___ MATERIAL FOR THIS TASK ___

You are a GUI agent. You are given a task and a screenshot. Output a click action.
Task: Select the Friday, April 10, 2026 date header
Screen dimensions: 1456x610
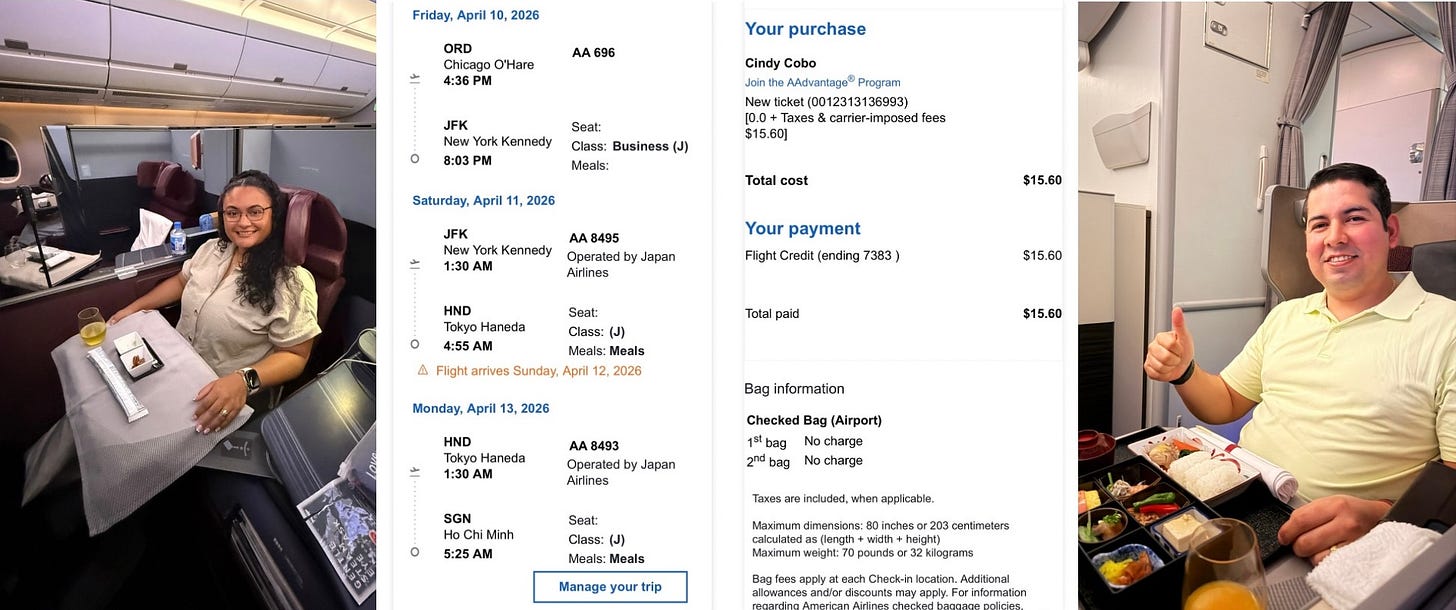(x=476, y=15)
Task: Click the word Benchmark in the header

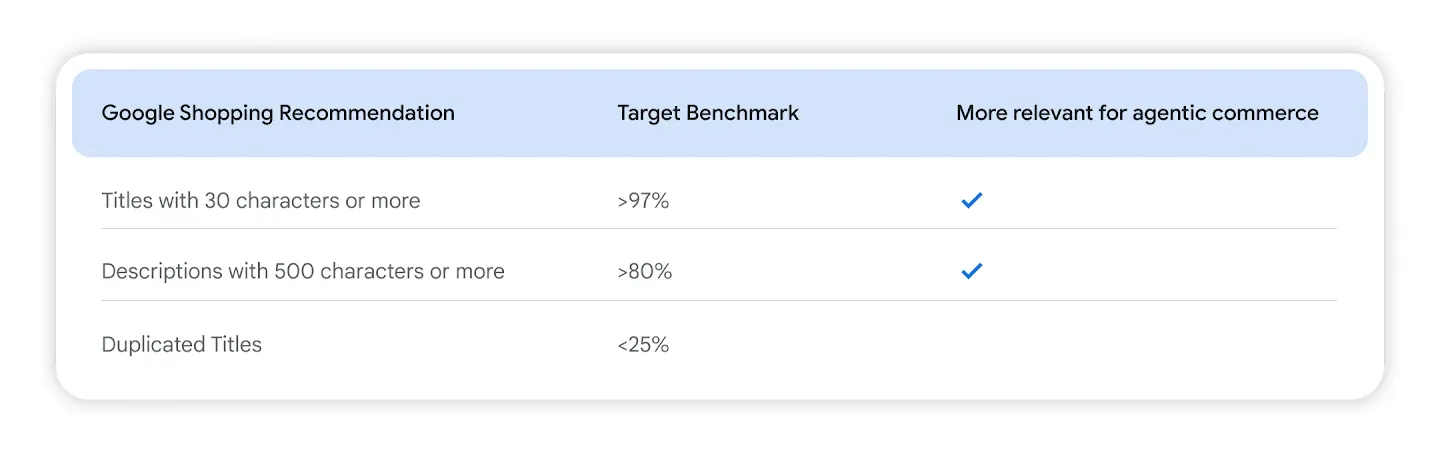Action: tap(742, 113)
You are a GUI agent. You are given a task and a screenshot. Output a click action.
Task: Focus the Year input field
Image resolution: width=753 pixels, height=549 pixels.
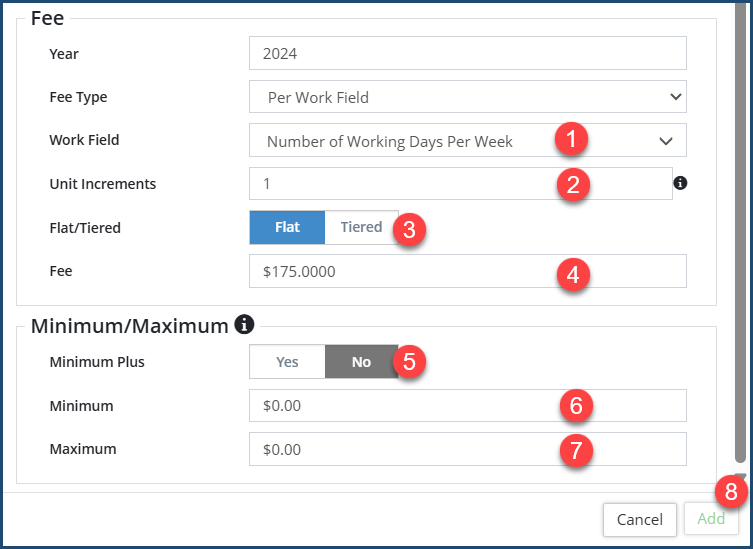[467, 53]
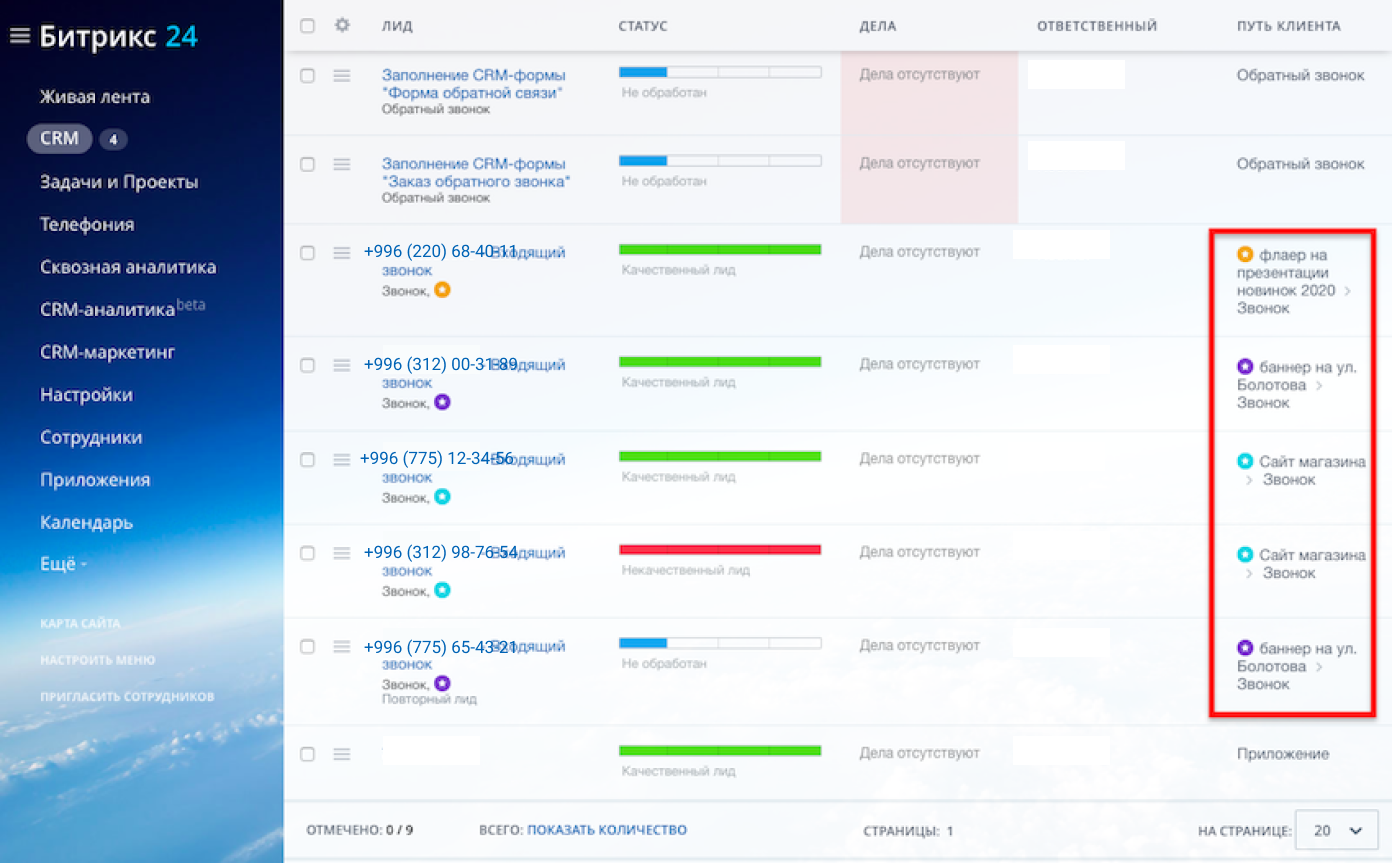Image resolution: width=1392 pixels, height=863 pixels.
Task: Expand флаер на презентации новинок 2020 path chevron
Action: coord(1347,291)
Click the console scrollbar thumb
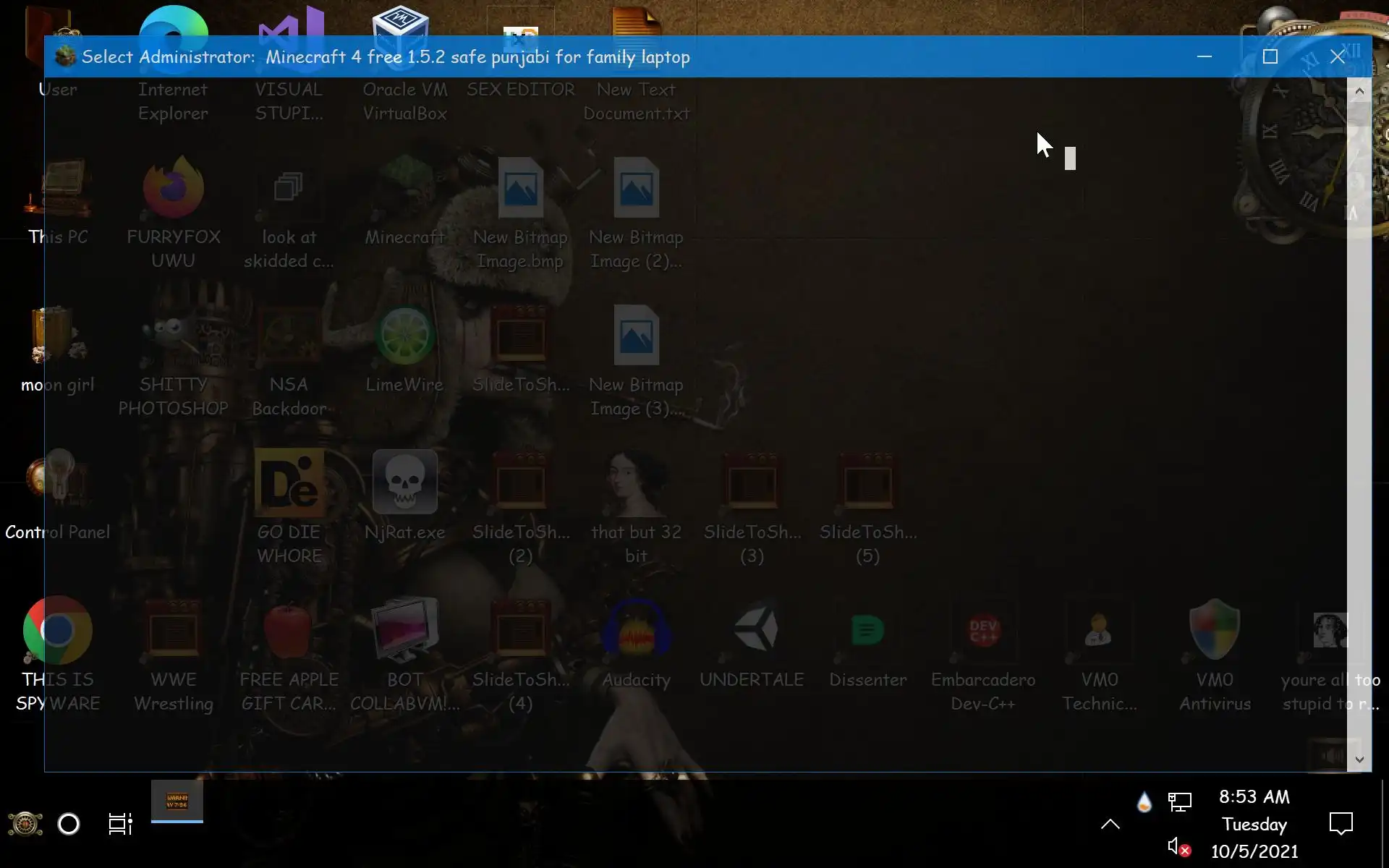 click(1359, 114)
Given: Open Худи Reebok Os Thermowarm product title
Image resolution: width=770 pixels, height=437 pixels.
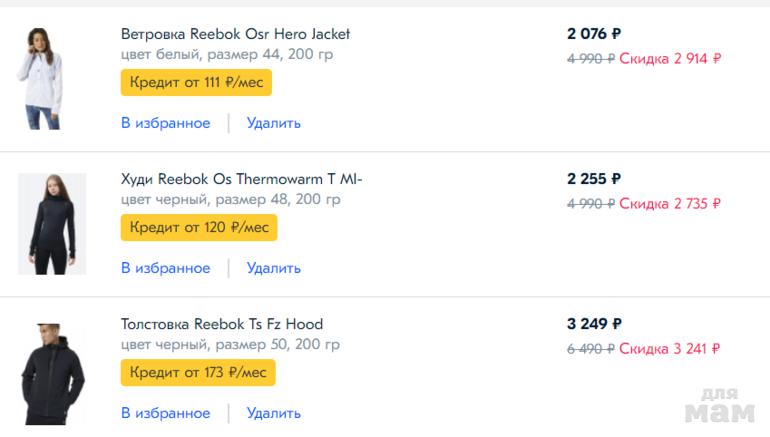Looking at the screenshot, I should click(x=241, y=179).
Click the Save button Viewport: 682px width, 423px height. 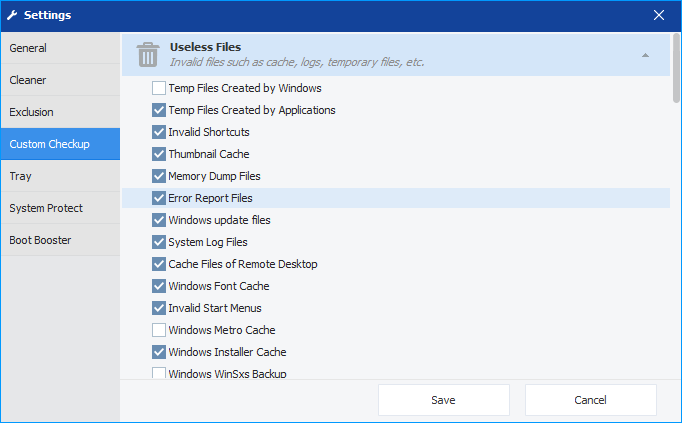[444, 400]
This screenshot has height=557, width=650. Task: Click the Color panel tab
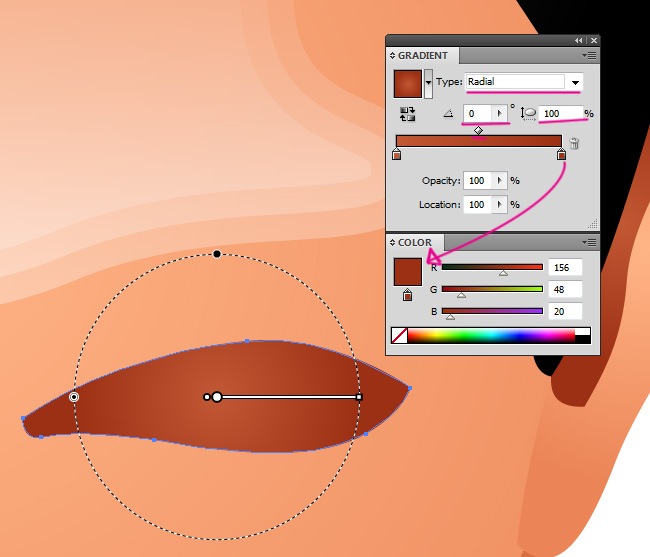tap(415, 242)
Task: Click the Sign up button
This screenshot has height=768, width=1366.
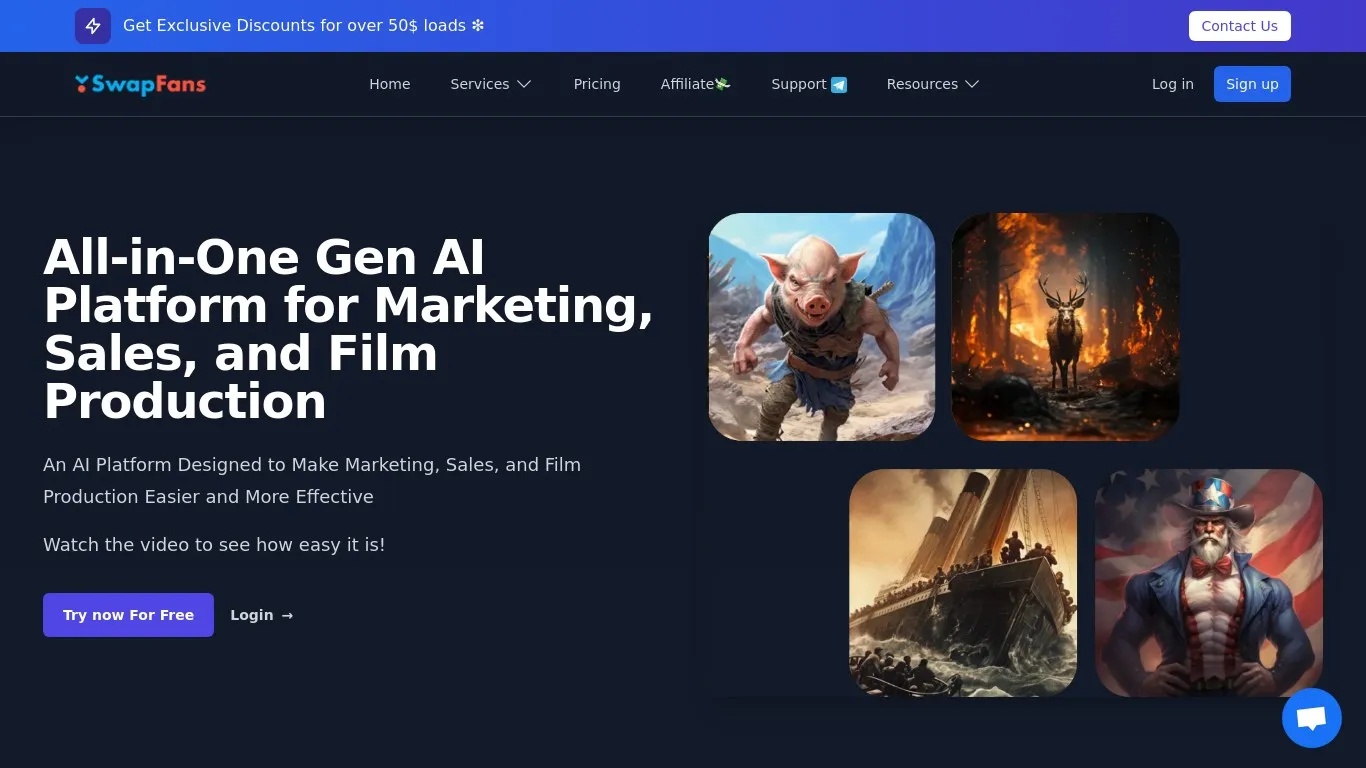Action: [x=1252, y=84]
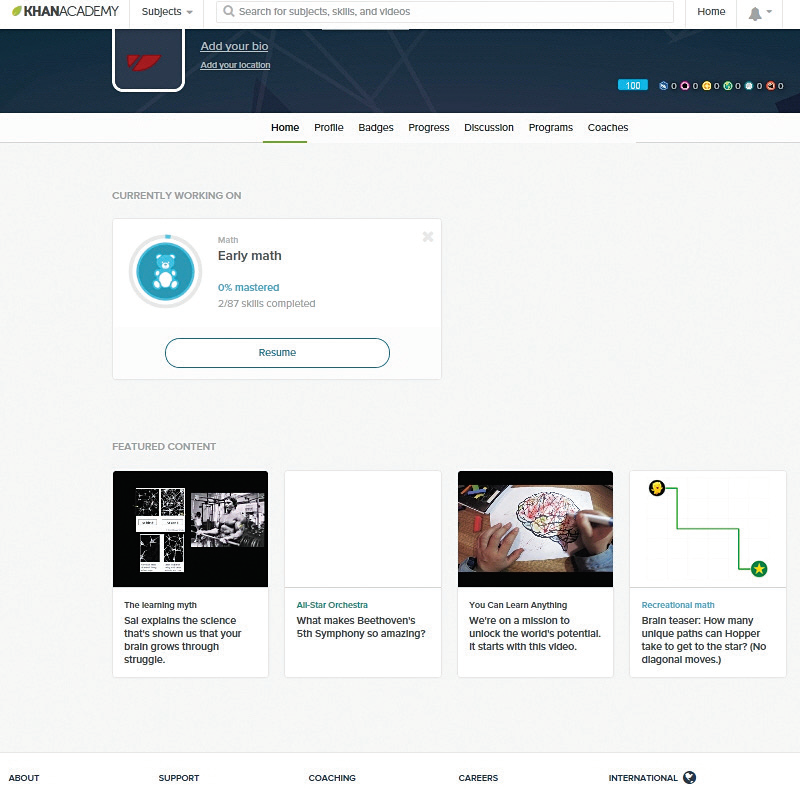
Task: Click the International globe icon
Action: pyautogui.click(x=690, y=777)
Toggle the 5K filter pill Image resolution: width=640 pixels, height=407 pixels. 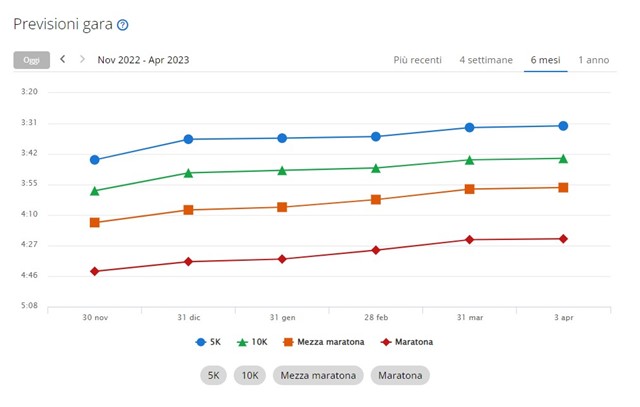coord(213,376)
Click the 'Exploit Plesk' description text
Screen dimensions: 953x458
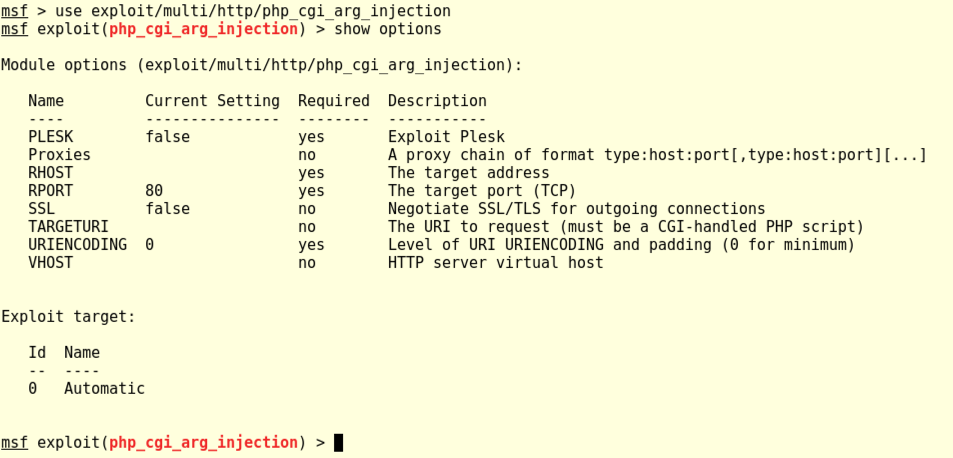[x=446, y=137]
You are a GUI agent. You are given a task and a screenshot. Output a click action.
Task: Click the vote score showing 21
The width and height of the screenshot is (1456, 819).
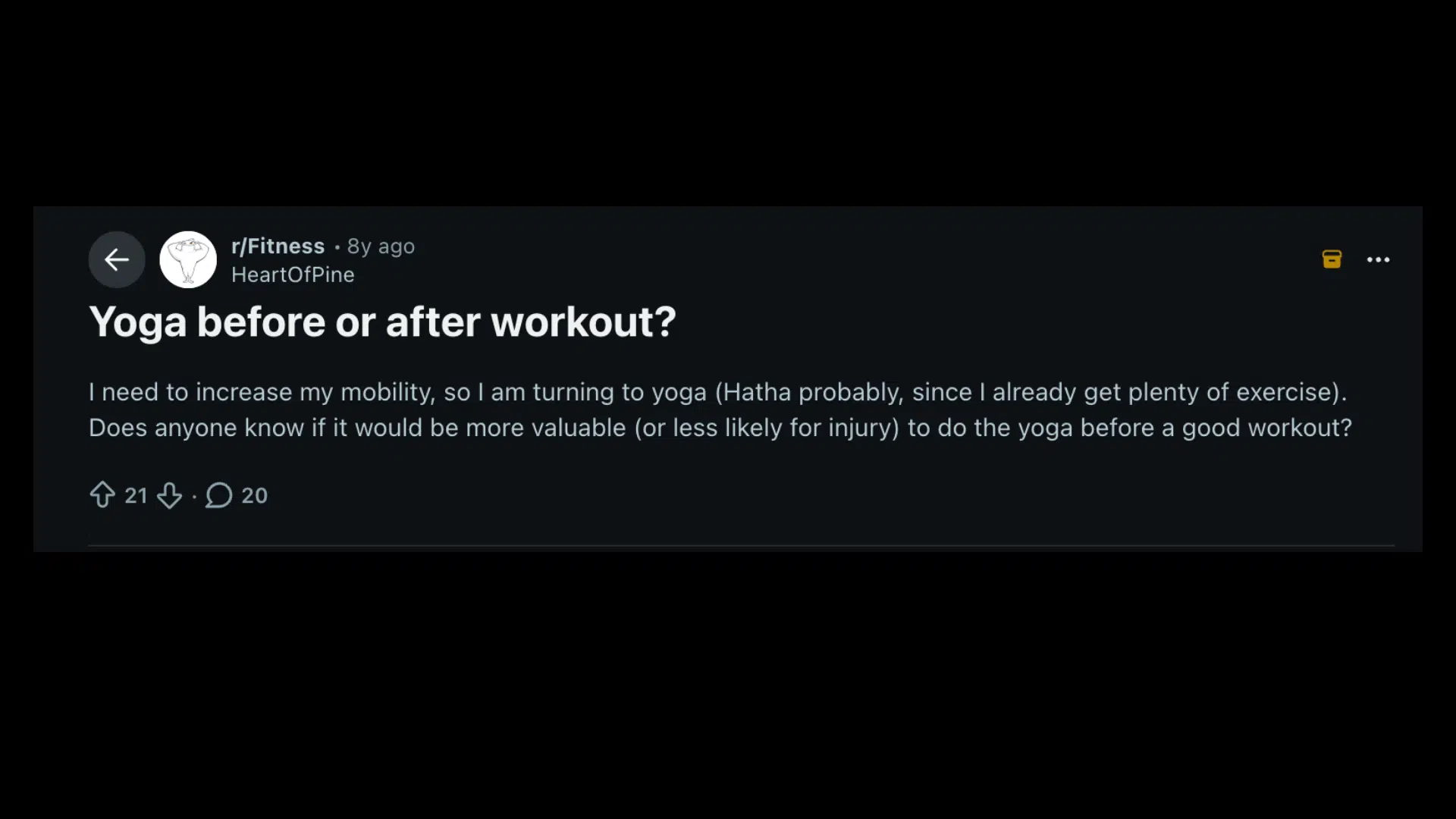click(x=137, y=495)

___

INSTRUCTIONS TO FOLLOW
Can you repeat the rows from the start through the line with "Action: tap(742, 113)", swapping "header" for "banner" and leaving everything else unchanged? Leave the pictures out.

EXERCISE OUTPUT
You are a GUI agent. You are given a task and a screenshot. Output a click action.
Task: Select the Friday, April 10, 2026 date banner
Screen dimensions: 1456x610
(x=476, y=15)
Task: Click the word Benchmark in the banner

Action: tap(742, 113)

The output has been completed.